Exercise brief:
Show every line of the data that contains the string "will".
++++++++
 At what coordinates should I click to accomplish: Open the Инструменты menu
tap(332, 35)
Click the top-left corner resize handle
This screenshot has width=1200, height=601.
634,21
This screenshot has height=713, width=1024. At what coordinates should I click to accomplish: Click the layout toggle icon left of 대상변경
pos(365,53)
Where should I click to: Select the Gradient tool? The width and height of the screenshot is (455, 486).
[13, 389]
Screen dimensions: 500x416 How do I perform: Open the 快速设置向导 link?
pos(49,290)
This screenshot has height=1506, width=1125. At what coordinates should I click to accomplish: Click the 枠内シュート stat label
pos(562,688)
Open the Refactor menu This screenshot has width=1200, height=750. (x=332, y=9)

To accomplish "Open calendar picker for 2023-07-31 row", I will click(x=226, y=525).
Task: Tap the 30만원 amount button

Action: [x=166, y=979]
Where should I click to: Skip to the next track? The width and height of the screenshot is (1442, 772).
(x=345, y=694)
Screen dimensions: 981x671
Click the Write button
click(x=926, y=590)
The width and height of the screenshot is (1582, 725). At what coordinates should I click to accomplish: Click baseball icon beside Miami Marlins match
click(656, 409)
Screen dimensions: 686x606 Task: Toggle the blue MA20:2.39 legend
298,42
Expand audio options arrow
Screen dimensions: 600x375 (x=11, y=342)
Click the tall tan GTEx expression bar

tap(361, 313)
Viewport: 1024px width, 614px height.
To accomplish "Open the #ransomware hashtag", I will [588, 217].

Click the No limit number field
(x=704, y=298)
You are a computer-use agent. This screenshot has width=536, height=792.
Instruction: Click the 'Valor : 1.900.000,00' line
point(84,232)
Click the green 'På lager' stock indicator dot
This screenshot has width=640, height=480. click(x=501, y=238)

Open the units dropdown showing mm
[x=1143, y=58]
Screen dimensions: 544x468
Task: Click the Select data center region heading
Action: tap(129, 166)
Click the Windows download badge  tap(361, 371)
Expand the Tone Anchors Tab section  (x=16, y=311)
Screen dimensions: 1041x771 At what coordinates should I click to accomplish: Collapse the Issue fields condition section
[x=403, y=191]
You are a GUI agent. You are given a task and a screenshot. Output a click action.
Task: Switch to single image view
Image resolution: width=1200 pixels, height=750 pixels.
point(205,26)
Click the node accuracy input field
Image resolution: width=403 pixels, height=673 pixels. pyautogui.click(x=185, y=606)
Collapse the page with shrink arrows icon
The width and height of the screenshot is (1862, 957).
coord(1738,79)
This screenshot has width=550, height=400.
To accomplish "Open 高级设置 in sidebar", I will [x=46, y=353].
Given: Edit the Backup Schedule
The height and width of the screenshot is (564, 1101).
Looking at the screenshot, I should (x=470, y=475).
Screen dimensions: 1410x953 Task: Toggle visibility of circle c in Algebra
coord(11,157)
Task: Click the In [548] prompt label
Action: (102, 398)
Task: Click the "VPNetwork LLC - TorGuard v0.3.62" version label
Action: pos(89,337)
++++++++
Solution to this problem:
To accomplish "Open calendar picker for 2023-07-31 row", I will click(x=226, y=525).
To accomplish "Open the #ransomware hashtag", I will [588, 217].
To accomplish "Open 高级设置 in sidebar", I will [x=46, y=353].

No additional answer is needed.